The no-knock warrant is most often used in routine searches for illegal drugs. What should be of great concern, not only to the Supreme Court, but also to American citizens, is the increasing dependability on notoriously unreliable "confidential informants" by law enforcement agencies in obtaining such warrants.
This reliability, as a premise for the issuance of a search warrant, has led to a plethora of "wrong address" warrants over the past decade. The number of innocent "suspects" actually killed in this type of raid is, in itself, a crime of major concern. There are estimates that put the number of wrong-door warrants at over 200. These are only those that are reported, or those that led to injuries or death, of either the occupants of the home being invaded or the police who were conducting the raid.
Nothing in this realm could be considered fair and balanced. What are the chances of some "confidential informant" giving the police or the FBI the address of any of the Supreme Court Justices, or even your local mayor, and a follow-up raid actually taking place? You can "bet the farm" that you or I would not be afforded the same exclusion.
The standing rule should be: if law enforcement would not risk their careers by raiding the sacrosanct Chief of Police's home on the word of their informant, they damn well better not risk their life raiding mine.
Mark Curriden, writing for the National Law Journal, had this to say about law enforcement's use of confidential informants; "in spite of the large number of informants, and their central role as sources in search warrants, there is little or no oversight of the informant system. As a result, the nation's system of justice is in danger. Abuses by informants and law enforcement threaten the life and safety of innocent people as well as the integrity of the courts…"

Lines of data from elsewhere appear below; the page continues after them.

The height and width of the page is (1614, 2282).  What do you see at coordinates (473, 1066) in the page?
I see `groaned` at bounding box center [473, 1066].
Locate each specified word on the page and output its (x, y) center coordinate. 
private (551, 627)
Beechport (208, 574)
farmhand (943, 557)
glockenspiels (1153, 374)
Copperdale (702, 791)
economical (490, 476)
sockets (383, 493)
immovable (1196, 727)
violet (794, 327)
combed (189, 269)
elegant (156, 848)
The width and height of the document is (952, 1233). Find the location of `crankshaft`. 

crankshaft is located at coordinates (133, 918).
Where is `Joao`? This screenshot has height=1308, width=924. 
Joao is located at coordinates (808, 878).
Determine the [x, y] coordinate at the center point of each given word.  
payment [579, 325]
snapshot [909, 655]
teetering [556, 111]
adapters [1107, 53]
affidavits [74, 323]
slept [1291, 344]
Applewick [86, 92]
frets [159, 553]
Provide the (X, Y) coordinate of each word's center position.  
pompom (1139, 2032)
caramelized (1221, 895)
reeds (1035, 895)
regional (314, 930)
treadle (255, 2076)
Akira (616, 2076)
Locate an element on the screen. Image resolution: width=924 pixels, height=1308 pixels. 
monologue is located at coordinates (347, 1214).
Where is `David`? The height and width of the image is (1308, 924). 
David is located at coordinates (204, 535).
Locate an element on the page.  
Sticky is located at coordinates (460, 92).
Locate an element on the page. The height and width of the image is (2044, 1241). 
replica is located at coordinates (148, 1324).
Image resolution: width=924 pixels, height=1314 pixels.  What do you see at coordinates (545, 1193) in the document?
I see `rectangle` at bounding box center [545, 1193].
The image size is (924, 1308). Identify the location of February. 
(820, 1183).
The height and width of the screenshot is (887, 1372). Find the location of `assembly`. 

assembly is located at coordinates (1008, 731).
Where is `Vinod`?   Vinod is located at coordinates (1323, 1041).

People become informants for law enforcement for two primary reasons: they are either trying to work their way out of an arrest by providing information on others, or they are mercenaries, providing information to the police strictly for the money. In either case, they care nothing about honesty, integrity or the liberty of others. In both circumstances, because of their inherent lack of character, they would sell anyone down the river to extricate themselves from trouble or make a dollar. Couple this with unscrupulous members of law enforcement and rubber stamp judges and you have a recipe for disaster.
The Crime Doctor describes the escalating crime of home invasion: "Home robbers rarely work alone and rely on an overwhelming physical confrontation to gain initial control and instill fear in you. The greatest violence usually occurs during the initial sixty seconds of the confrontation, and home invaders often come prepared with handcuffs, rope, duct tape, and firearms. Some in-home robbers appear to enjoy the intimidation, domination, and violence and some even claim, "it's a rush." Obviously, the only difference between criminal home invaders and the police is the police use flex-cuffs instead of duct tape!
It will not be long before home invasion criminals will be dressing as Ninja police and yelling "police, police," as they burst into the homes they terrorize to give them the advantage of surprise. I'm sure the charge of impersonating a police officer will cause them no concern.
The increase in wrong door warrants, which will be the natural result of this new Supreme Court ruling will lead to the deaths of many more innocents and, I'm sure, more police. The Supreme Court will be acting as accomplices in the crimes their insanity visits on the people of this country.
June 27, 2006
Michael Gaddy [send him mail], an Army veteran of Vietnam, Grenada, and Beirut, lives in the Four Corners area of the American Southwest.